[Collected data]
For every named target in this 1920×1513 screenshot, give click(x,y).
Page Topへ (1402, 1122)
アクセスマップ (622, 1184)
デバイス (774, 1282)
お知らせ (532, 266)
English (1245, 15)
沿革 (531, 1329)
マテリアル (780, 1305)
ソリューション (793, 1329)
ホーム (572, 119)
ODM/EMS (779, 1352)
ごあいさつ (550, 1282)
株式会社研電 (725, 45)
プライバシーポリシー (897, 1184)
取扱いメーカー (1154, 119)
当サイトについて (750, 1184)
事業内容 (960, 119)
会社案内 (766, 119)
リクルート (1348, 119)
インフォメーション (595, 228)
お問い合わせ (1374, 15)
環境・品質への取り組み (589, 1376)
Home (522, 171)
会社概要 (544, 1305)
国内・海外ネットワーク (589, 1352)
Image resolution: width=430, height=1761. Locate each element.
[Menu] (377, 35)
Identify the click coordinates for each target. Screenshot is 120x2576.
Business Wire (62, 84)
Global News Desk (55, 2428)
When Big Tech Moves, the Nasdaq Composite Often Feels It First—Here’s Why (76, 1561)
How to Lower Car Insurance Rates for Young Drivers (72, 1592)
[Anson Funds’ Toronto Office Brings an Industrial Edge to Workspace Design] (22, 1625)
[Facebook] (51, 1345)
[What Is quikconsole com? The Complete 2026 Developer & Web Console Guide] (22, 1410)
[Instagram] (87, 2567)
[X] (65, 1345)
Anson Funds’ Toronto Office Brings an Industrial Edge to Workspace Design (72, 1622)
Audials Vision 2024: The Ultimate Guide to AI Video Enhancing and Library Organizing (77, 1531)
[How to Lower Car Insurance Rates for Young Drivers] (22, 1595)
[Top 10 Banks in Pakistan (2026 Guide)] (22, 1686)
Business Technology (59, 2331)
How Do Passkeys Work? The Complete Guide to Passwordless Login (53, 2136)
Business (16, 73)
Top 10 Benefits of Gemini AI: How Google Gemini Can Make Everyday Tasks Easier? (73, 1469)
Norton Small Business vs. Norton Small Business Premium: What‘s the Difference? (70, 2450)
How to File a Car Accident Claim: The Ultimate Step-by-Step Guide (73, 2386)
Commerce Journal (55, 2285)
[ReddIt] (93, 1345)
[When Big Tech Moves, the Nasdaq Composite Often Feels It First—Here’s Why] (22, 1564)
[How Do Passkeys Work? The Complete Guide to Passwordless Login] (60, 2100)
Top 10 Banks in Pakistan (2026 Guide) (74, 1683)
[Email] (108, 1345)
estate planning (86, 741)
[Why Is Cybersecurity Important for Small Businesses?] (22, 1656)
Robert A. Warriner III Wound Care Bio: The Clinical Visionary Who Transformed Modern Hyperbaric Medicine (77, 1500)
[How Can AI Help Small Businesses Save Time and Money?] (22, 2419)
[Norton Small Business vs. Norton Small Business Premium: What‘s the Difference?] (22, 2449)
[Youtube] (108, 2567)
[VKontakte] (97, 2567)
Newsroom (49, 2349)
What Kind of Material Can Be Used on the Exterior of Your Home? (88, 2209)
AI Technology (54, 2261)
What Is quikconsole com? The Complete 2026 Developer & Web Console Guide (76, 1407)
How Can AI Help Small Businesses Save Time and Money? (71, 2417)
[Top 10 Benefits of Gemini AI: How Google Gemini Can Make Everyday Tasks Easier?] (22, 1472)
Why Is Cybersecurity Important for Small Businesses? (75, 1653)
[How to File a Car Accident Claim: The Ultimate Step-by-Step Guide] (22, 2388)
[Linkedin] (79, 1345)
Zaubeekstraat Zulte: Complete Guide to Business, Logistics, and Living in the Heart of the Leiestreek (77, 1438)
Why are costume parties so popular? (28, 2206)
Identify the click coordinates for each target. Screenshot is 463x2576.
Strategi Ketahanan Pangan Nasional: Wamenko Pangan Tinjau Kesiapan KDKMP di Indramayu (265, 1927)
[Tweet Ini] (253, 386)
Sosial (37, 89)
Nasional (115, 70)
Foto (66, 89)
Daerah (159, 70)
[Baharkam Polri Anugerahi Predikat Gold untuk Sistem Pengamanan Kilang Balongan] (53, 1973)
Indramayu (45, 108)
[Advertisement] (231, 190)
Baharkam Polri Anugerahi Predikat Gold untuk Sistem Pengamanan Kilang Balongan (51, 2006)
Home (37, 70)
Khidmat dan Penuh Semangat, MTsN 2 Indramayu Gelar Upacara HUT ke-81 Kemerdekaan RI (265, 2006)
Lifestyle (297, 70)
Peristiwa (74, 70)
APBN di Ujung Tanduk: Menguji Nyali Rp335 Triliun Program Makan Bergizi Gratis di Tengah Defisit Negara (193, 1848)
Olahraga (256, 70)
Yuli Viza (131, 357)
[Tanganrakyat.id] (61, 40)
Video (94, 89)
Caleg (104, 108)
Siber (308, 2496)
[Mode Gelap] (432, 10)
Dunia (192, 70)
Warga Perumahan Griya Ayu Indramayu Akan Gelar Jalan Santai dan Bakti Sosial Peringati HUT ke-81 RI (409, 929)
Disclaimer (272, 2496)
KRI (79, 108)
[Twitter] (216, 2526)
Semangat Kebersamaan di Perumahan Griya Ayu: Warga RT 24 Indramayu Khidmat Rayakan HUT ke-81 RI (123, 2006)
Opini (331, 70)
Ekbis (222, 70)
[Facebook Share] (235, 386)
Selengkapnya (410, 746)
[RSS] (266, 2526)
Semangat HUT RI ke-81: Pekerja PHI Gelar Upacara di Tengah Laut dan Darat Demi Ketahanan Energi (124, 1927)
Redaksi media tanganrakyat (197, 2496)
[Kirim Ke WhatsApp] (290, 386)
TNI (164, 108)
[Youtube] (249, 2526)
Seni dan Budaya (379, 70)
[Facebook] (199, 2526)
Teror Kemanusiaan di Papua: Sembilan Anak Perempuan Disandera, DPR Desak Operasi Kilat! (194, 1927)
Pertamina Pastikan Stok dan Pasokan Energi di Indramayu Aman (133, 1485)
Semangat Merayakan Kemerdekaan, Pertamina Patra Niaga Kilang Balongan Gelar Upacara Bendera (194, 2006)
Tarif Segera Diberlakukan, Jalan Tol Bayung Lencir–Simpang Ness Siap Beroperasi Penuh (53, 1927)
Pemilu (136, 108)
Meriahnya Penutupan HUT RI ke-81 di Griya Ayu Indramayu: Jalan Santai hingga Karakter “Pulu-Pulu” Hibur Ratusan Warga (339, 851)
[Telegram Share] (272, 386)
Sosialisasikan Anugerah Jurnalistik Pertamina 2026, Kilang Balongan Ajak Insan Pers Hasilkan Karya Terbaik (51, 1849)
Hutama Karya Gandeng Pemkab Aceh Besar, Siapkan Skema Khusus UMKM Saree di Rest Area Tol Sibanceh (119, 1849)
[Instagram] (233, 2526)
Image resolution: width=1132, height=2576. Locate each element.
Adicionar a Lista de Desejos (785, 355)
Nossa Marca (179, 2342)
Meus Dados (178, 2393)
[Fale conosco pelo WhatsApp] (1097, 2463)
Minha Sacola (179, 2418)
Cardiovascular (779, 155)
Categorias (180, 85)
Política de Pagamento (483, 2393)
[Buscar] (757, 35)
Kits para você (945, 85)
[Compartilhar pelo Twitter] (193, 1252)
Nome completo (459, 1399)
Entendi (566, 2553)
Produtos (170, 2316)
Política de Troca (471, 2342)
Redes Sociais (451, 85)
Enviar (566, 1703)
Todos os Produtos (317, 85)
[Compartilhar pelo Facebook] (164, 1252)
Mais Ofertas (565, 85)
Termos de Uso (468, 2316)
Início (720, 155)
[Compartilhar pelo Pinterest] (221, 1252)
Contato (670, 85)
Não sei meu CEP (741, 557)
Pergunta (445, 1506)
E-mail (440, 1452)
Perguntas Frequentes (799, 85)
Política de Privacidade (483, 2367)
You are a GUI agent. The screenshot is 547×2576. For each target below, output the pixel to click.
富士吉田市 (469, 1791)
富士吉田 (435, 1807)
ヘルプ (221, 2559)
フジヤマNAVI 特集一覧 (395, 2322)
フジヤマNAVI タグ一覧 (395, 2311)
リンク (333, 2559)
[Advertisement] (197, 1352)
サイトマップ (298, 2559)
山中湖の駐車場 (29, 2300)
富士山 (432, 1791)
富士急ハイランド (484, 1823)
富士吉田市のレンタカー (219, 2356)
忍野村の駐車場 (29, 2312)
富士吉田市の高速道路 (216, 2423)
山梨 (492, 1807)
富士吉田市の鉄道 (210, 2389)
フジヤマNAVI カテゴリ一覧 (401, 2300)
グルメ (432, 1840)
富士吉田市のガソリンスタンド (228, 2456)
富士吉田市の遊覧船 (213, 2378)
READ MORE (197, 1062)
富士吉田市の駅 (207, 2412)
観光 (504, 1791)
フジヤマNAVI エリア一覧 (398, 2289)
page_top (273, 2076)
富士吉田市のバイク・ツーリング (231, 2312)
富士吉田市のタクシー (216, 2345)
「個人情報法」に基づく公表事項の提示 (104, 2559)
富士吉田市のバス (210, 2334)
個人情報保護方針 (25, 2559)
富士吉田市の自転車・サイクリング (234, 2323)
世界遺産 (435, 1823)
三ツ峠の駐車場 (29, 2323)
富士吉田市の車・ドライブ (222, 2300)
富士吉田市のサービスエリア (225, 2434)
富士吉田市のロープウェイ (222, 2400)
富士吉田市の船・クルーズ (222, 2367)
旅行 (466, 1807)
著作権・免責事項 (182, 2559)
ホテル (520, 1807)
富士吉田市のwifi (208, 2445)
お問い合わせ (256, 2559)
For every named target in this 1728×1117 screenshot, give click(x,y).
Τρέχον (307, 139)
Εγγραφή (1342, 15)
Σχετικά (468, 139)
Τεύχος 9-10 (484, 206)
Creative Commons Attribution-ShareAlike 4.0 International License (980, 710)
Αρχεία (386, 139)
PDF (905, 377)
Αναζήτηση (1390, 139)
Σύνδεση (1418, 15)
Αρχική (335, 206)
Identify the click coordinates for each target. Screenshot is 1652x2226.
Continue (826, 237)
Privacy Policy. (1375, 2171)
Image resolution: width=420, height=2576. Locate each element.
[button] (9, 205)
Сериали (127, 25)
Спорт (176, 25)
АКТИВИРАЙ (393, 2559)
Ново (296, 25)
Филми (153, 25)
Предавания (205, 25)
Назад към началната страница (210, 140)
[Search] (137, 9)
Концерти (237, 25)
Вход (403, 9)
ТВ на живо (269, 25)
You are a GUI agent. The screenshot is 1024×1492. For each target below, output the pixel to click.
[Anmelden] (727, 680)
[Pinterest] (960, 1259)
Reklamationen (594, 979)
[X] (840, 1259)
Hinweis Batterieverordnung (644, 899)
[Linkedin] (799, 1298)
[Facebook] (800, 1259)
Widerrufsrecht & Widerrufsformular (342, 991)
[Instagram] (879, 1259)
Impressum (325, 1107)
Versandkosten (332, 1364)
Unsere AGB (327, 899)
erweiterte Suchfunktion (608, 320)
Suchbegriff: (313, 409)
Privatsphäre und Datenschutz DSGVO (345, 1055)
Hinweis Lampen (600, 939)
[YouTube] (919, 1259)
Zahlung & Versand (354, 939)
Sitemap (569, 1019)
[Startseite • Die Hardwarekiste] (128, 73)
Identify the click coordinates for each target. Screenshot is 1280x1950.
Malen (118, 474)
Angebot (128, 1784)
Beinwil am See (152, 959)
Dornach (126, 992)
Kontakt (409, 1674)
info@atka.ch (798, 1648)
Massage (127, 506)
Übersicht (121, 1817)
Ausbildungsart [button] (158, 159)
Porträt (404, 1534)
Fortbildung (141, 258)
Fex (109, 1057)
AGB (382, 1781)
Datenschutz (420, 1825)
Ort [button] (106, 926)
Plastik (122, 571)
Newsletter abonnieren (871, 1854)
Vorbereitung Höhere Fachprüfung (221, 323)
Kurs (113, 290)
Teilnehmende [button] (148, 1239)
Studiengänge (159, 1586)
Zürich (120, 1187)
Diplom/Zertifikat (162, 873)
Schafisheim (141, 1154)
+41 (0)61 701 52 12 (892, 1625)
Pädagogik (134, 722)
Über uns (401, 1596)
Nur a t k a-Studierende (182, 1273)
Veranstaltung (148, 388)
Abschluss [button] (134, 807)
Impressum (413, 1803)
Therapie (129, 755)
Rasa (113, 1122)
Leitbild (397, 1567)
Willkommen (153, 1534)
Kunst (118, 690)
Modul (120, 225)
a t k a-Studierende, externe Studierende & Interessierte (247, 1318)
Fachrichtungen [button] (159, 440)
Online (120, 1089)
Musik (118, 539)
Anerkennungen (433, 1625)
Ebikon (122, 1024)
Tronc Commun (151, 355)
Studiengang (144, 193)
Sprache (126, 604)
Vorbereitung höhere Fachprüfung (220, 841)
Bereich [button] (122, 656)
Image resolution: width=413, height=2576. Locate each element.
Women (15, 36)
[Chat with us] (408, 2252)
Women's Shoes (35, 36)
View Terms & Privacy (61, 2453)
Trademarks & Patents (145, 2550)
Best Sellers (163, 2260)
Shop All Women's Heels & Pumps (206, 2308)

**What to produce**. Look for "Bereich [button] (122, 656)" in the records. Write out its line and every later line through the end exactly, with nothing more.

**Expected output**.
Bereich [button] (122, 656)
Image resolution: width=413, height=2576. Locate each element.
Women (15, 36)
[Chat with us] (408, 2252)
Women's Shoes (35, 36)
View Terms & Privacy (61, 2453)
Trademarks & Patents (145, 2550)
Best Sellers (163, 2260)
Shop All Women's Heels & Pumps (206, 2308)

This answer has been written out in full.